Hak Menguasai Negara
Pasal 33 ayat (3) UUD 1945 dan Pasal 1 ayat (2) serta Pasal 2 ayat (1) UUPA menempatkan hak menguasai negara sebagai dasar dan asal dari hak-hak keagrariaan. Dari kekuasaan negara ini kemudian dikeluarkan kekuasaan-kekuasaan dalam ukuran yang lebih kecil, yang dalam bentuk, isi, dan sifatnya beraneka ragam. Fungsi individualistis dari kekuasaan negara artinya fungsi untuk membuat anggota masyarakat dalam perseorangannya menjadi berada di dalam kemungkinan keadaan sejahtera.
UUPA, sebagai dasar hak penguasaan negara atas bumi, air dan ruang angkasa, termasuk kekayaan alam yang terkandung didalamnya termasuk pertambangan batubara. Pengelolaan pertambangan tidak lepas dari tanah, dalam implementasi asas perlekatan, pemilik tanah pada negara menggunakan haknya atas ruang bawah tanah berupa penguasaan mineral deposit tambang batubara. Dalam hal ini sebatas benda-benda mineral yang bersifat padat (hard mineral).

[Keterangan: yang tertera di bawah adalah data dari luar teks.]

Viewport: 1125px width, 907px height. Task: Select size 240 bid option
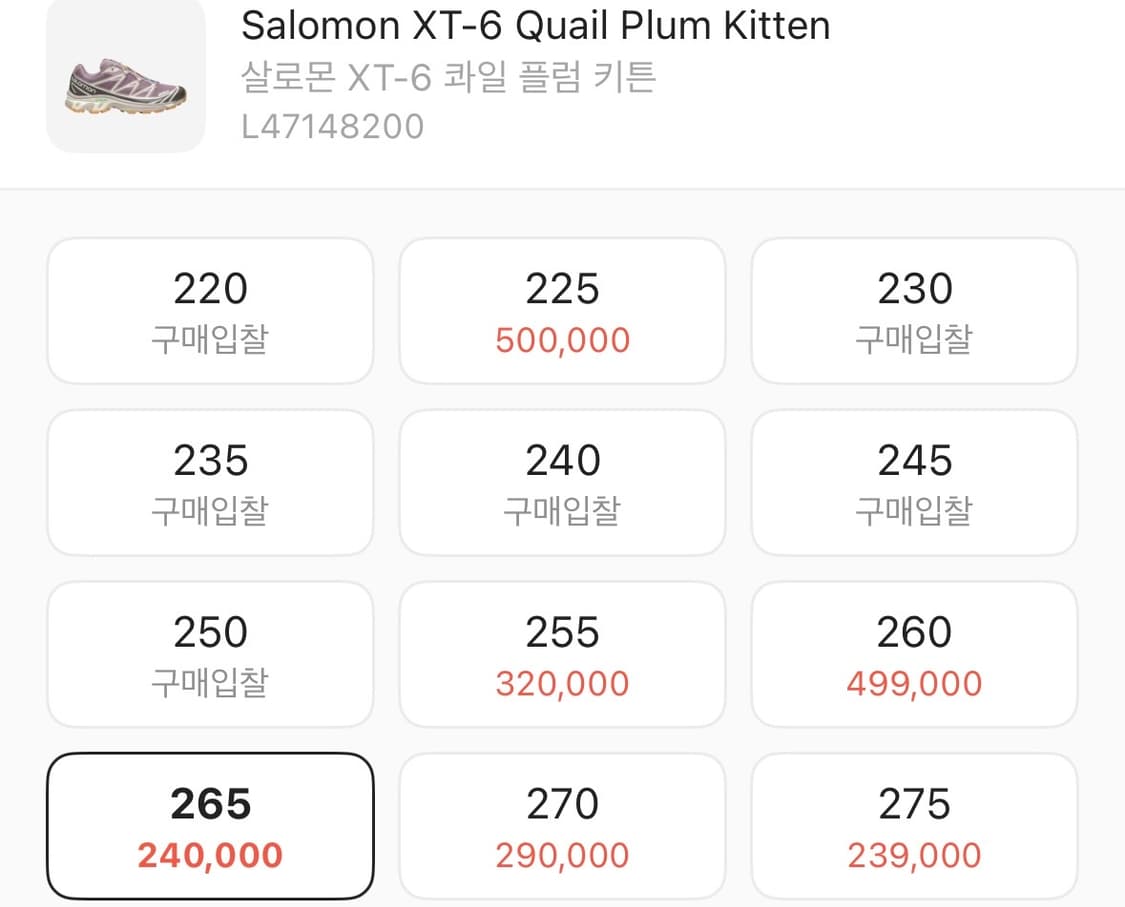click(562, 483)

Wewenang menguasai dalam konsep hak menguasai negara digunakan untuk mencapai sebesar-besarnya kemakmuran rakyat dan pelaksanaannya dapat dikuasakan kepada daerah dan masyarakat hukum adat. Negara tidak memiliki, melainkan bertindak selaku pemegang kekuasaan. Jadi bersifat publik atau pemerintah berlaku (berstuursdaat). Dasar tujuan dikonsep dikuasai negara dalam Pasal 33 ayat (3) UUD 1945 maupun UUPA ditegaskan bahwa hak menguasai oleh negara adalah sebesar-besarnya kemakmuran rakyat. Berdasarkan tujuan disebut, ada beberapa larangan yang tidak boleh dilanggar, yaitu:
a. Apabila dengan iktikad baik tanah-tanah telah dikuasai dan dimanfaatkan oleh rakyat, maka pernyataan itu harus dihormati dan dilindungi. Keberadaan rakyat di tanah-tanah tersebut merupakan salah satu penjelmaan dari tujuan kemakmuran rakyat. Rakyat harus mendapat hak didahulukan dari pada accupant baru yang menyalagunakan formalitas-formalitas hukum yang berlaku; dan
b. Tanah yang dikuasai negara, tetapi telah dimanfaatkan rakyat dengan iktikat baik (ter geode throuw) hanya dapat dicabut atau diasingkan dari mereka, semata-mata untuk kepentingan umum, yaitu untuk kepentingan sosial dan/atau kepentingan negara.
c. Setiap pencabutan atau pemutusan hubungan hukum atau hubungan kongkrit yang diduduki atau dimanfaatkan dengan iktikad baik, harus dijamin tidak akan menurunkan status atau kualitas mereka karena hubungan mereka dengan tanah tersebut. (Bagir Manan:2005).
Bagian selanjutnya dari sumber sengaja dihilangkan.